“Nothing is what it seems” if it is captured by Pablo Crespi’s camera

by time news

They don’t look like photographs, perhaps because as Pablo Crespi (Ávila, 1960) well warns in the title of his exhibition, ‘Nothing is what it seems’. The 33 photographs that the artist is showing until March 10 at the Pons Foundation headquarters have not been digitally manipulated, in the sense that Crespi has not removed, added or mixed the images in post-production. «I like to get the result in camera“, says. And yet, that light, that color, those textures sometimes do not seem real.

«I start from one reality to create a different one and I move in the world of abstraction”, this artist explains to ABC that although he was born in Ávila, he has lived in Madrid since he was two months old. For him, “the important thing is what the images represent, not what they are.”

Madrid

Pablo Crespi

The images exhibited at number 138 Serrano Street are grouped around three major themes: ‘The movement’, the section that he has baptized as ‘Enchanted in the forest’ and ‘Watercolours’. In the first, it is not the object but the camera that moves for things to happen like the buildings grow, the tunnels are dyed green, or the wind is captured in the photograph. Crespi explains that it arose during the pandemic, when seeing his movements limited, he focused on the urban.
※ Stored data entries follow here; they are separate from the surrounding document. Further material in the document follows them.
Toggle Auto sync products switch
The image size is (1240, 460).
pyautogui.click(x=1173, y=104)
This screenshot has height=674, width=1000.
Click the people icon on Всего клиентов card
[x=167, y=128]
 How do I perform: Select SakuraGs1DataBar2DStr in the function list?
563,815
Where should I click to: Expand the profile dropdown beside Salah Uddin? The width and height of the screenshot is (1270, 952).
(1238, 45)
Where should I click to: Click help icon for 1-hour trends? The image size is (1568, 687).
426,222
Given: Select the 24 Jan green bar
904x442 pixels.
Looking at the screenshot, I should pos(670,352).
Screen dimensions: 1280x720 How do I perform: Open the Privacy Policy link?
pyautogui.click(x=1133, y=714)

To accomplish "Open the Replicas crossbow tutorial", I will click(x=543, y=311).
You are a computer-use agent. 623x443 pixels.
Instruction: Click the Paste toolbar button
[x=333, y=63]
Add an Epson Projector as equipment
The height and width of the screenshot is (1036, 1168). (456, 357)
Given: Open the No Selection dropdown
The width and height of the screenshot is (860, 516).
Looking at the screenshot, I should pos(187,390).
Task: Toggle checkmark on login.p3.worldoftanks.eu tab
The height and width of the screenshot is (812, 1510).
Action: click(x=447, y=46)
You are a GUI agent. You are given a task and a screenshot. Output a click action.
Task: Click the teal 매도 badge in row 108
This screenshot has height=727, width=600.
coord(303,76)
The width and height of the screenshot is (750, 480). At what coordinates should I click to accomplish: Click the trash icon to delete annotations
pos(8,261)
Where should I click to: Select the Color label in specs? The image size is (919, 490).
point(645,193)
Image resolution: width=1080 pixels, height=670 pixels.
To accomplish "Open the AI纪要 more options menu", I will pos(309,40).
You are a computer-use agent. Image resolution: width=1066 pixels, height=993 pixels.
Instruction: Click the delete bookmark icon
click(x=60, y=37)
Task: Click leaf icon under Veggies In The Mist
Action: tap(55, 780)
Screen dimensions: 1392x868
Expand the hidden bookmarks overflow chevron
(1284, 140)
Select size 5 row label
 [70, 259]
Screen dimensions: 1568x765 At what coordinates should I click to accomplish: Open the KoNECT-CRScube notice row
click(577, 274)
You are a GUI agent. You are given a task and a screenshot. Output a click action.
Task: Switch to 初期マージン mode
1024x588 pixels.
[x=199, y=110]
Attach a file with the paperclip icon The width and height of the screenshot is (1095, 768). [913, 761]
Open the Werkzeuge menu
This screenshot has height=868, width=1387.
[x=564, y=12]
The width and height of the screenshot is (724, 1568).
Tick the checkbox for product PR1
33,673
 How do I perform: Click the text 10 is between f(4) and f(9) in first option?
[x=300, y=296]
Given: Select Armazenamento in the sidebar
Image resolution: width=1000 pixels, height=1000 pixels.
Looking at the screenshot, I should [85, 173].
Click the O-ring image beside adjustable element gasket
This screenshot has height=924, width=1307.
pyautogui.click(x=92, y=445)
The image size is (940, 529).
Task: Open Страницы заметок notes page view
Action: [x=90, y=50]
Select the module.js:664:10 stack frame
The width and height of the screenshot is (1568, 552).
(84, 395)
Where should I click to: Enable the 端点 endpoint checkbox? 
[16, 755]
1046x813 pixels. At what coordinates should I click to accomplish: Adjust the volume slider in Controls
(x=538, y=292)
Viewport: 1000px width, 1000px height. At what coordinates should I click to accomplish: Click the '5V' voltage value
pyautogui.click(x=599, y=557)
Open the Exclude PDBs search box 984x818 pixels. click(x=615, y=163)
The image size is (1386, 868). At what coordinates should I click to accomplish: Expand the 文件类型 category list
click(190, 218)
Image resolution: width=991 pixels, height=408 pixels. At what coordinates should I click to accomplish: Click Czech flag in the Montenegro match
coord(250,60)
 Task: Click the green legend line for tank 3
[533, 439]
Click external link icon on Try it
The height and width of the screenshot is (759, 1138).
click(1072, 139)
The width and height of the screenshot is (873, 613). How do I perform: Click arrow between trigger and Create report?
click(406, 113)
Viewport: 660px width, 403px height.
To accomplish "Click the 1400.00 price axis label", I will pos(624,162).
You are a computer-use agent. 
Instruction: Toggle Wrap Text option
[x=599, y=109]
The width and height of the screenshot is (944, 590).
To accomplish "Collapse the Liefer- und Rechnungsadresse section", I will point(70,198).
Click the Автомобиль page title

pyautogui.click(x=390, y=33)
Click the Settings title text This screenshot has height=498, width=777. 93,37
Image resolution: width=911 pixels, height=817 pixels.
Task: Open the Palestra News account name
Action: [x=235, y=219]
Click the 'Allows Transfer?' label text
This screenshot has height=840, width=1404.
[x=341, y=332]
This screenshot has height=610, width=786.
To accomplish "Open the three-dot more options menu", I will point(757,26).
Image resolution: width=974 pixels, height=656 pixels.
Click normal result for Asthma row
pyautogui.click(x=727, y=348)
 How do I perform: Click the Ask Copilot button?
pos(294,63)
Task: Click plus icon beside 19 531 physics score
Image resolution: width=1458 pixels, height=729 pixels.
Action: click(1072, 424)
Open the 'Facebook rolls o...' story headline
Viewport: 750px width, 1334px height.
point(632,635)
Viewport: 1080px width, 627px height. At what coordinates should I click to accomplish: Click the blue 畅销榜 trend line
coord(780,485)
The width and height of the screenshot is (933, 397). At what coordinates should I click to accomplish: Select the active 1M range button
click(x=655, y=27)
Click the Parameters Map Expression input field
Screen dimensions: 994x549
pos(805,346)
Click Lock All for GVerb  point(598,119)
Main image - Watercolor II, Fleeting Flowers and Diademagua
Secondary image 1 - Watercolor II, Fleeting Flowers and Diademagua
Secondary image 2 - Watercolor II, Fleeting flowers and Diademagua
A particular vision of nature
Watercolor II, Flying Flowers and Diademagua
Pablo Crespi

‘Enchanted in the woods’ It describes that personal vision of the natural environment that the photographer has, his particular point of view of nature. “It’s a patient search for images that I find and they suggest something to me,” he says.

The artist, who already presented 23 works in his exhibition ‘Water’ in which this element was the creator of shapes, textures and colours, returns to explore in ‘watercolors‘ the ability of the surface of the water to become a canvas where refraction, reflections, the breakdown of light and the backgrounds ‘paint’ the photographs.

To surprise

«In the search for new images, I try to offer a different vision, that is something that you have never seen before. I try to ser original within the current photographic panorama and, ultimately, to surprise”, underlines Crespi.

Although it takes taking pictures “since forever” and at the age of 23 he showed for the first time in public 25 portraits with double exposures on the positive, starting from a Polaroid camera, he later developed his career as a television director. For four years, however, he has been focused on photography.

This is his second exhibition at the Pons Foundation, which was created in 2005 to return to society the 75 years of experience and accumulated knowledge of the Pons companies in their different areas of activity. As pointed out by the foundation itself, its objective is “to actively promote education in values ​​related to the responsible promotion of new technologies; awareness, teaching and research in road safety and responsible mobility; the promotion of R+D+i, the defense and development of industrial and intellectual property and the determined support for the emerging values ​​of art”.

In 2020, they began a new stage by taking advantage of the United Nations Sustainable Development Goals (SDGs), focused on ending poverty, guaranteeing a healthy life and promoting well-being for all, protecting the planet and improving life and future prospects. of all the people in the whole world.